Make llama_cublas=1 fails on aws #2633

Closed Gideonah closed 1 year ago

Gideonah commented 1 year ago

Prerequisites

Hi when running make LLama_cublas=1,

Expected Behavior

When running make on an aws instance, i can build the llama.cpp package, however when trying to add gpu support and build with make llama_cublas=1, i get the following error.

Current Behavior

The files ggml-cuda.cu error on the lines output below.

Environment and Context

Please provide detailed information about your computer setup. This is important in case the issue is not reproducible except for under certain specific conditions.

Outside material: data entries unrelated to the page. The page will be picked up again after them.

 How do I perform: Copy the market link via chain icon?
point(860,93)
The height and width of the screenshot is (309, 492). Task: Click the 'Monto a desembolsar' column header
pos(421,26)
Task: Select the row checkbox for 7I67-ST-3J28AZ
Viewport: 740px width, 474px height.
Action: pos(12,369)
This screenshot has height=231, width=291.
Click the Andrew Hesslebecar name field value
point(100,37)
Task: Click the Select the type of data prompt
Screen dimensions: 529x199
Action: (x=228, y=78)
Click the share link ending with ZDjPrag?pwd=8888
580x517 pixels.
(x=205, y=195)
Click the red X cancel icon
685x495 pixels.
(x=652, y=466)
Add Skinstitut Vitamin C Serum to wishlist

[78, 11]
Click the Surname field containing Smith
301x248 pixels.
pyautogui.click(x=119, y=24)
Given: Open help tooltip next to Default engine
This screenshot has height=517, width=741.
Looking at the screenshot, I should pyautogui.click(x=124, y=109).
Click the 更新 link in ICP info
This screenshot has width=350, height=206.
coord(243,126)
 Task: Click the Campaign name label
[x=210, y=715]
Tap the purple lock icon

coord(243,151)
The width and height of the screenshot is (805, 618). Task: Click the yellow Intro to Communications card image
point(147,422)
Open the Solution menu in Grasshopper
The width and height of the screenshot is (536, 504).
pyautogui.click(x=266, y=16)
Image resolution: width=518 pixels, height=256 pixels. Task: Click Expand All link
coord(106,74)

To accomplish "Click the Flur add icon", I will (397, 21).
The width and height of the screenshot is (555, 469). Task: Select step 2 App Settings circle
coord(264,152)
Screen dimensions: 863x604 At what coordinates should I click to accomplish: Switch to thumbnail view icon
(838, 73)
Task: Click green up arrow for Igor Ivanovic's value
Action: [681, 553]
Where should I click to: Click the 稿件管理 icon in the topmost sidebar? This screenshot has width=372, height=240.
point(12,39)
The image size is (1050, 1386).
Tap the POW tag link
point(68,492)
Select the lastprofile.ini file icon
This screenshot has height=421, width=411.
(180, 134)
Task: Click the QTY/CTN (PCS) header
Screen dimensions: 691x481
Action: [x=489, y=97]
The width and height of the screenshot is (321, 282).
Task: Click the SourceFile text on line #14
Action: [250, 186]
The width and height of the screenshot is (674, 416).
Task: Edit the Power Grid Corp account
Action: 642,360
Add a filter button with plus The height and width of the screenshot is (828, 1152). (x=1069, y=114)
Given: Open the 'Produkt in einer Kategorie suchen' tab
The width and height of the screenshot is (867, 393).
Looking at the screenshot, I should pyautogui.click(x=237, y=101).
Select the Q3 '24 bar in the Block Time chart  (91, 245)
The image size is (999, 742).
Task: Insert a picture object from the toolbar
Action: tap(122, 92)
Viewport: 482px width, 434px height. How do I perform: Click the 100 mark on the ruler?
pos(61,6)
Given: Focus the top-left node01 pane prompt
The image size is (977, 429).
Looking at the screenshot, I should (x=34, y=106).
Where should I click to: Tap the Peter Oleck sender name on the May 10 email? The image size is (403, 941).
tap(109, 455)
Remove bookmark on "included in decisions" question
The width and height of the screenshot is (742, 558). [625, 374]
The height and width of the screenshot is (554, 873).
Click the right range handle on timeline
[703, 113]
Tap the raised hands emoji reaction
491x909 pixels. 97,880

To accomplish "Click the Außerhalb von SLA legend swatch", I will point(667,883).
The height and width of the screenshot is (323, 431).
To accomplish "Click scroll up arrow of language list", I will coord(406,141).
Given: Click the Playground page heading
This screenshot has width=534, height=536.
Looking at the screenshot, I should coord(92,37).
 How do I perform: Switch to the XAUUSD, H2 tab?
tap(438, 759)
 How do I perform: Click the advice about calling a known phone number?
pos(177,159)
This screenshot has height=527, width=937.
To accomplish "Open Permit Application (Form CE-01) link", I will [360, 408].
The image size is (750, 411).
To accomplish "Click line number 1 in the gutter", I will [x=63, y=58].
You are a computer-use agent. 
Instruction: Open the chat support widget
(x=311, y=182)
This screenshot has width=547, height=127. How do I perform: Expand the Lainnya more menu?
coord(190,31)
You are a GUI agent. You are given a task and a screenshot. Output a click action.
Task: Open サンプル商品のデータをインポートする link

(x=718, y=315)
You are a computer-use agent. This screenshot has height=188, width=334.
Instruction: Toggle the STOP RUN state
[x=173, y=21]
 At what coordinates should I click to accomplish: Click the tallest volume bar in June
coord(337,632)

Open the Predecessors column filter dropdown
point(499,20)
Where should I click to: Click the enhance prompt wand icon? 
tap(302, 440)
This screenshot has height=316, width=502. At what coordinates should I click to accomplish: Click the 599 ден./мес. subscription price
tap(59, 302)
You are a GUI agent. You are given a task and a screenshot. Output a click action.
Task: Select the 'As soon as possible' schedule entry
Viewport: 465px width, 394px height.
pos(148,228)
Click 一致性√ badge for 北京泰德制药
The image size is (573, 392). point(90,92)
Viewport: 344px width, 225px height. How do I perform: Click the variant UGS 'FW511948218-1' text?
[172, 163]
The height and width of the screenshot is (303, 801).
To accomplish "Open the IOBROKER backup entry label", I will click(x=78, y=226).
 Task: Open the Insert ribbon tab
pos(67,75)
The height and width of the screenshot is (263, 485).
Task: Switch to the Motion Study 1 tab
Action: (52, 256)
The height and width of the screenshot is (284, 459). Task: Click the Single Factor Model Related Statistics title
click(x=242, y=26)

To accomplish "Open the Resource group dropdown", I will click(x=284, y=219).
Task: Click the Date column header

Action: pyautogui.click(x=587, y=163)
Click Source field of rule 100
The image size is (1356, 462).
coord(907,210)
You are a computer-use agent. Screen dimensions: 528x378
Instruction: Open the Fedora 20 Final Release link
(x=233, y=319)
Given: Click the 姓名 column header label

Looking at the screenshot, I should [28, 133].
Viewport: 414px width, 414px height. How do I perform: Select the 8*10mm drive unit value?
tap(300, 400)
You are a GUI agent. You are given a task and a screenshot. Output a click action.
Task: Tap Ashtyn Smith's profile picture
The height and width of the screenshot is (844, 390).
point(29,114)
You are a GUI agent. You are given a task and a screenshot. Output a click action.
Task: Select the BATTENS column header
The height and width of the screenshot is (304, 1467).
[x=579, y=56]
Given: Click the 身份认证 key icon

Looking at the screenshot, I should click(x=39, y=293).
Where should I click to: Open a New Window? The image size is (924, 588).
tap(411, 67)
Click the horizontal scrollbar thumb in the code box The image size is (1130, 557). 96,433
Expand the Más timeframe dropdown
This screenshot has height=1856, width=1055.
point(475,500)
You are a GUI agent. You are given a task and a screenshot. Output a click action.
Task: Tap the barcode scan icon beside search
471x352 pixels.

sh-4.2$ lscpu Architecture: x86_64 CPU op-mode(s): 32-bit, 64-bit Byte Order: Little Endian CPU(s): 8 On-line CPU(s) list: 0-7 Thread(s) per core: 2 Core(s) per socket: 4 Socket(s): 1 NUMA node(s): 1 Vendor ID: GenuineIntel CPU family: 6 Model: 85 Model name: Intel(R) Xeon(R) Platinum 8259CL CPU @ 2.50GHz Stepping: 7 CPU MHz: 3140.118 BogoMIPS: 4999.99 Hypervisor vendor: KVM Virtualization type: full L1d cache: 32K L1i cache: 32K L2 cache: 1024K L3 cache: 36608K NUMA node0 CPU(s): 0-7 Flags: fpu vme de pse tsc msr pae mce cx8 apic sep mtrr pge mca cmov pat pse36 clflush mmx fxsr sse sse2 ss ht syscall nx pdpe1gb rdtscp lm constant_tsc rep_good nopl xtopology nonstop_tsc cpuid aperfmperf tsc_known_freq pni pclmulqdq ssse3 fma cx16 pcid sse4_1 sse4_2 x2apic movbe popcnt tsc_deadline_timer aes xsave avx f16c rdrand hypervisor lahf_lm abm 3dnowprefetch invpcid_single pti fsgsbase tsc_adjust bmi1 avx2 smep bmi2 erms invpcid mpx avx512f avx512dq rdseed adx smap clflushopt clwb avx512cd avx512bw avx512vl xsaveopt xsavec xgetbv1 xsaves ida arat pku ospke avx512_vnni

$ uname -a

Python 3.10.8
GNU Make 3.82
g++ (GCC) 7.3.1 20180712 (Red Hat 7.3.1-15)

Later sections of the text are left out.